And I would rather lose Grant than lose myself.
Even if it kills me.
Chapter 22
Grant
I've been staring out my office window for the better part of an hour, watching the gray morning light crawl across Manhattan's skyline, and I can't shake the feeling that things will never feel right in my life again.
My reflection stares back at me from the glass, superimposed over the cityscape. I look like hell. I have dark circles under my eyes from lack of sleep and I can’t remember the last time I shaved.
It was before Emma told me she can't be with me.
The memory hits like a physical blow, sharp enough that I have to press my palm against the window to steady myself. Her face. The devastation in her eyes. The way her voice cracked when she said it.
I can still see the tears streaming down her face. Hear the exact inflection in her voice when she said the thing that's been playing on repeat in my head for the last week.
I can't be with you.
I move away from the window, unable to stand still. My office—forty-second floor, corner office, floor-to-ceiling windows on two sides—suddenly feels like a cage. All this space, all thisexpensive furniture and carefully curated art, and I can't breathe.
I sink into my chair—Italian leather, custom-made, costs more than most people's cars—and the absurdity of it hits me. All this wealth, power, success—it means nothing.
Less than nothing, actually. It's actively destroying the only thing I've wanted in years.
The irony would be funny if it wasn't so fucking devastating.
I pull up my email, more out of habit than any real desire to work. A hundred and forty-seven unread messages. Deals waiting to close. Contracts needing review. Board meetings scheduled.
I close the email without reading a single message.
What's the point? I could close every deal on that list, could add another billion to my net worth, and it wouldn't change the fundamental problem.
Emma thinks accepting my help means losing herself.
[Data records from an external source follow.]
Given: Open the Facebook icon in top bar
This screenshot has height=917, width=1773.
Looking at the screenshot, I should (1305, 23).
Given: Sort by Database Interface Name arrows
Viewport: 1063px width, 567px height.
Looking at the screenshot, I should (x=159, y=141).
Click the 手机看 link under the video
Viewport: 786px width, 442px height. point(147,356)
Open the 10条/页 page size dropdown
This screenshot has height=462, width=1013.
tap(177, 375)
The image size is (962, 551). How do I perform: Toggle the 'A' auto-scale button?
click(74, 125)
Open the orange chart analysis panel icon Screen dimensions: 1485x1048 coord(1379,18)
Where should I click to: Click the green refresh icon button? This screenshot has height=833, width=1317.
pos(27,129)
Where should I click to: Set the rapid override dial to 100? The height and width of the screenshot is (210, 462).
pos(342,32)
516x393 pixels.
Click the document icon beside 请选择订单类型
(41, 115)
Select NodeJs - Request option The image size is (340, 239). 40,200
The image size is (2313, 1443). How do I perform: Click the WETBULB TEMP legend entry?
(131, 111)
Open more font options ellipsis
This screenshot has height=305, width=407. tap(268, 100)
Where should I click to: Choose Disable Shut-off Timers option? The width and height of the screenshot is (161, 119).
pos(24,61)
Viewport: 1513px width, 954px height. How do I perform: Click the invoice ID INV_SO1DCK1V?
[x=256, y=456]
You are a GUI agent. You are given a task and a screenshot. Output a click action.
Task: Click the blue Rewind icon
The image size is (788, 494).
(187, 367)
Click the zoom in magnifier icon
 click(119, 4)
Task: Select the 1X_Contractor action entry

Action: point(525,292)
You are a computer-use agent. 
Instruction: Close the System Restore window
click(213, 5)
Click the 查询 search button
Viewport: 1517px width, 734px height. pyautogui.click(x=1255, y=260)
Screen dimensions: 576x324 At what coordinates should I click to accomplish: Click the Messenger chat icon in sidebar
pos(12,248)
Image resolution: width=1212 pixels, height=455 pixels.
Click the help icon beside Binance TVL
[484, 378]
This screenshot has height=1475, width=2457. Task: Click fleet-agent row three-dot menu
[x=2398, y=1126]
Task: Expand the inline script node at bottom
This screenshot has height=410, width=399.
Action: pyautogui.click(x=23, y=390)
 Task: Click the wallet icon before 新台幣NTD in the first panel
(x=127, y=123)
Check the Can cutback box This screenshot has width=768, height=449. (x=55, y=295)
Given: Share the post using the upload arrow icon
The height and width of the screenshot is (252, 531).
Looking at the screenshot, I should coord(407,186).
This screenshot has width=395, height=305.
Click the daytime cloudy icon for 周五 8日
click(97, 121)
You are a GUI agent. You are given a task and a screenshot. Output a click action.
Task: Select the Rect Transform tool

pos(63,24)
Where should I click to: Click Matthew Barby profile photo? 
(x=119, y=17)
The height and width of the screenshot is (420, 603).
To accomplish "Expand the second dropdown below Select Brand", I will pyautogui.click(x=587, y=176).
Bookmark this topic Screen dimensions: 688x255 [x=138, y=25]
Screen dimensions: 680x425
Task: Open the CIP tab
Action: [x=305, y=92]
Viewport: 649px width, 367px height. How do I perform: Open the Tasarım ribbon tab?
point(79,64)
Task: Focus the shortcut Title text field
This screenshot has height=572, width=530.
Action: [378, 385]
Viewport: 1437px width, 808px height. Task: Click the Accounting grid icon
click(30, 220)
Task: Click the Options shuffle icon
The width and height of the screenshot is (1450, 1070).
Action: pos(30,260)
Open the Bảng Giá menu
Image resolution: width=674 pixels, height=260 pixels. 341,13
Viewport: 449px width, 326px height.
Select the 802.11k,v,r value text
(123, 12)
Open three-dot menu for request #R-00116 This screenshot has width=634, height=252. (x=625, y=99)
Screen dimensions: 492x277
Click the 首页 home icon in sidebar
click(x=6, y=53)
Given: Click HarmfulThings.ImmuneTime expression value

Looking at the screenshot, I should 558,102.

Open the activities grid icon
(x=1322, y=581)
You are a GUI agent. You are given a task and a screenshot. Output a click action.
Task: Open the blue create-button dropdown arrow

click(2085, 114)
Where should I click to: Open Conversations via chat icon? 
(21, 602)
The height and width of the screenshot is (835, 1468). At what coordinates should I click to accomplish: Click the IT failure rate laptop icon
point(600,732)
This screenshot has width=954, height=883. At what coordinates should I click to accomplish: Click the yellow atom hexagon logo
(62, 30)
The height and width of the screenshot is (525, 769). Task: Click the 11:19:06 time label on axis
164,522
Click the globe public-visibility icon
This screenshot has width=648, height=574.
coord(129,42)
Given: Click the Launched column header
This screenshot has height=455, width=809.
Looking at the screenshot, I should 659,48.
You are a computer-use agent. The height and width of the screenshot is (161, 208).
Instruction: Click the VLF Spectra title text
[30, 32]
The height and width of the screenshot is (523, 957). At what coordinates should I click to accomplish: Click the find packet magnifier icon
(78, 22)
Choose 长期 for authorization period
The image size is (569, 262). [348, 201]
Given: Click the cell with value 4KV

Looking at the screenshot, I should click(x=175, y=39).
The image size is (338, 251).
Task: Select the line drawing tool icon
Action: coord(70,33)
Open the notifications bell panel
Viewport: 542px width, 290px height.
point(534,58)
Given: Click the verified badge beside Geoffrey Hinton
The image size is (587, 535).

The memory of our argument makes me want to put my fist through something. The way I immediately offered to fund Essence. The solution-oriented, problem-solving instinct that's served me so well in business but destroyed everything in the one moment that actually mattered.
I didn't ask what she needed. Didn't give her space to figure it out herself. Just saw a problem and threw money at it like that's the only tool in my arsenal.
I lean back in my chair, staring at the ceiling. The recessed lighting up there cost $10,000. Custom fixtures, imported from Denmark, installed by specialists.
My whole life feels completely meaningless right now.
The phone on my desk buzzes. Thomas, my assistant, with my morning schedule.
I ignore it.
Another buzz. My lawyer, about the Henderson contract.
Ignore.
A third buzz. Victoria.
That one I look at, my jaw clenching so hard my teeth ache.
Victoria:I heard through the grapevine that you and Emma have parted ways. I'm sorry, Grant. I know you cared about her. If you need someone to talk to, I'm here.
The false sympathy makes my blood boil. She did this. Orchestrated the entire disaster with the precision of a military operation. The photograph sent to David. The whisper in Vance's ear that killed Emma's investment.